◆ **Text shown**

My inner nerd has been given a frightening amount of free rein this last couple of days, as National Proofreading Day (in the US) on Friday made it okay to be pedantic!

I try not to grumble too much when TV adverts contain a grammatical error, or when a newspaper prints a typo. After all, nobody loves the grammar police. And rules are made to be broken, aren’t they?

Well, I think we can hold ourselves to a higher standard than that, can’t we? Many years ago I heard the expression ‘excellence in execution’ and I can’t recommend it enough as an entrepreneur’s motto, especially when it comes to your communication. It shows your professionalism. It shows you care about detail. It shows potential customers and clients that you’re serious about your brand.

And it’s not just about spelling. Is your content consistent? Is your message clear? Or are you inadvertently saying something you don’t mean to say? I remember a shop-fitting company offering “free standing racks” in an advert many years ago. Grammatically, this means standing racks that are free. The company meant to say “free-standing racks”, which means racks that stand without being fixed or fitted. But they had published an offer, and legally they were bound by it. They were obliged to give away those racks to anyone who replied to the offer, and the lack of that tiny hyphen cost them thousands of pounds. 

Don’t lose lots of money for the sake of a punctuation mark! 

Like it or not, people do judge the quality of your content – whether it’s a first sift of pitches, tenders and job applications or the shop window that is your landing page. It tells them something about you; wouldn’t you want it to tell them something amazing?

You’d be surprised how much you can develop your skills as a proofreader, and without it feeling like you are back at school. To get you started, here are just five easy ways to up your proofreading game, and add a polish and a sparkle to your business content.

Make a style guide

If you do only one thing, do this. A style guide will repay you the time you spend writing it, many times over. 

Most importantly, a style guide will help you develop a consistent voice, making it easy to identify and recognise your content. It will also save you lots of time; you won’t have to keep checking a certain style or spelling because it’s there on your list. 

This is a good place to list the words you know you trip over (and we all have them), with a quick definition that works for you. If deciding between affect and effect, drawer and draw, they’re and there slows you down, build this list and just spend a fraction of the time checking it when you need to.

Then decide, for example, whether you want to capitalise job titles, if you’ll use digits or words to write out numbers, and what symbols you’ll use instead of words – so that your content is always consistent. (Hint here though: the more capitals and symbols you use in your content, the longer it takes for the brain to recognise word and letter shapes – and if it’s harder to read, it’s more likely that your audience will give up on your content.)

Use a spellchecker – but don’t trust a spellchecker

Technology gives us so many helping hands in business. Spellchecker will do wonderful things like hunting out your speedily-typed gobbledegook and checking if a word is a real word. But it won’t necessarily tell you if it is the right word. 

For example, homophones (which sound the same although they are completely different words and spelled differently) are all recognised, even if you mistyped ‘threw’ instead of ‘through’. (Or my pet peeve – and I see this all the time in online marketing materials – ‘a sneak peak’! A ‘peak’ is what is what you find at the top of a mountain. But spellchecker doesn’t recognise this and nor does it correct the word to ‘peek’, which is the word that means a quick look…) 

Running the spellchecker is a great first-check, but don’t trust it to do the whole job. Nothing (as yet) is a substitute for taking the time to properly proofread your content.

Records for locating elements on screens:

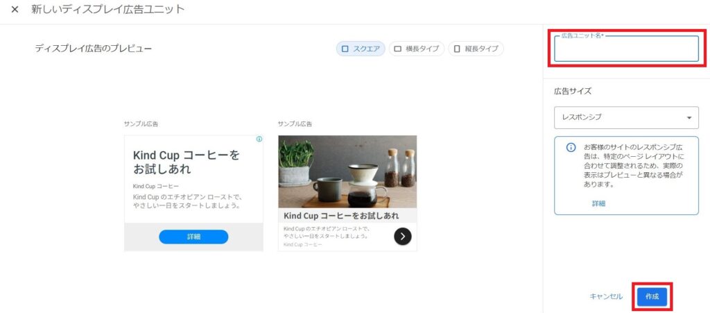This screenshot has height=313, width=710.
Task: Open the 詳細 link in the info box
Action: [598, 204]
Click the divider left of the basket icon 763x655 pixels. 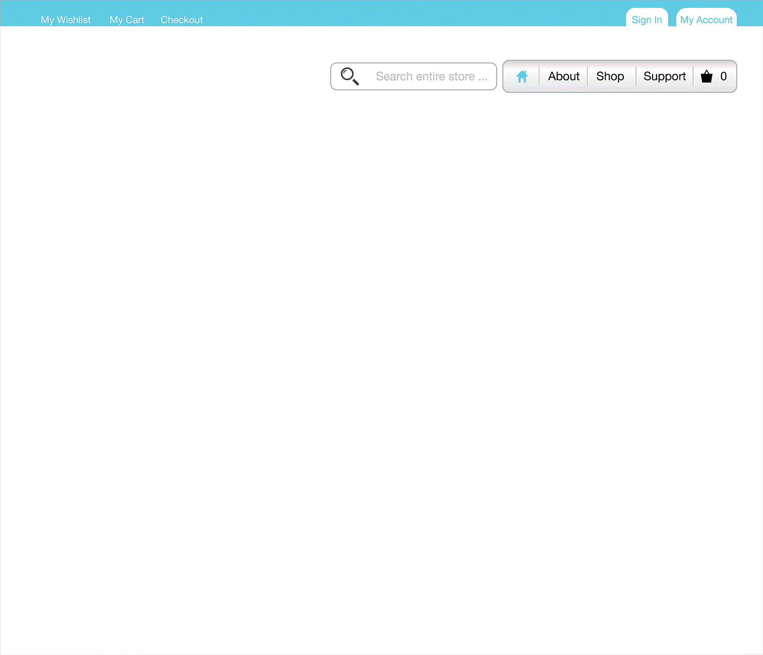(x=693, y=76)
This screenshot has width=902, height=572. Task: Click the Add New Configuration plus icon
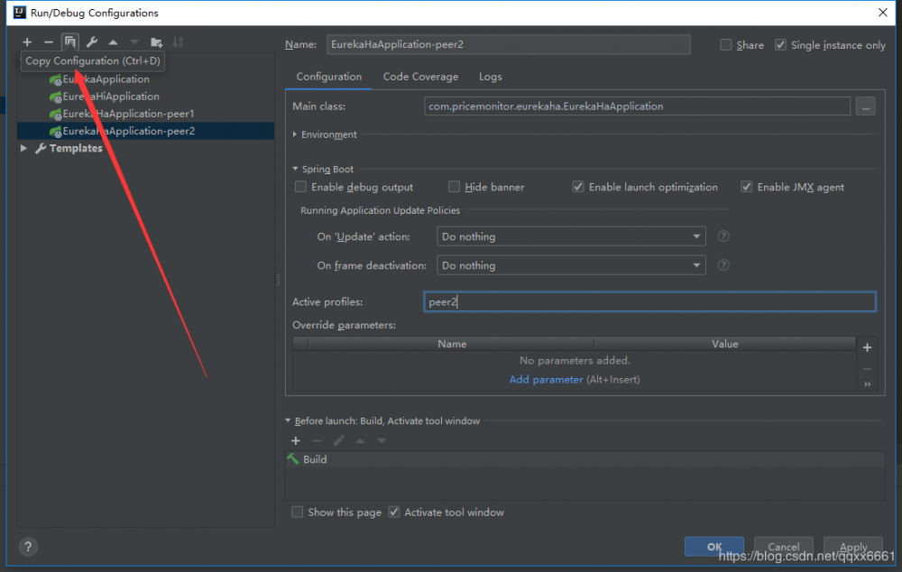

◆ **Directive**
Can you sum up the proofreading text above in two sentences?

◆ **Full answer**
Careful proofreading shows professionalism and care about detail, and a missing hyphen in an advert for "free standing racks" legally obliged a company to give the racks away, costing it thousands of pounds. A style guide keeps content consistent and saves time, and a spellchecker is a good first check, but it won't flag a real word used wrongly, such as "peak" for "peek."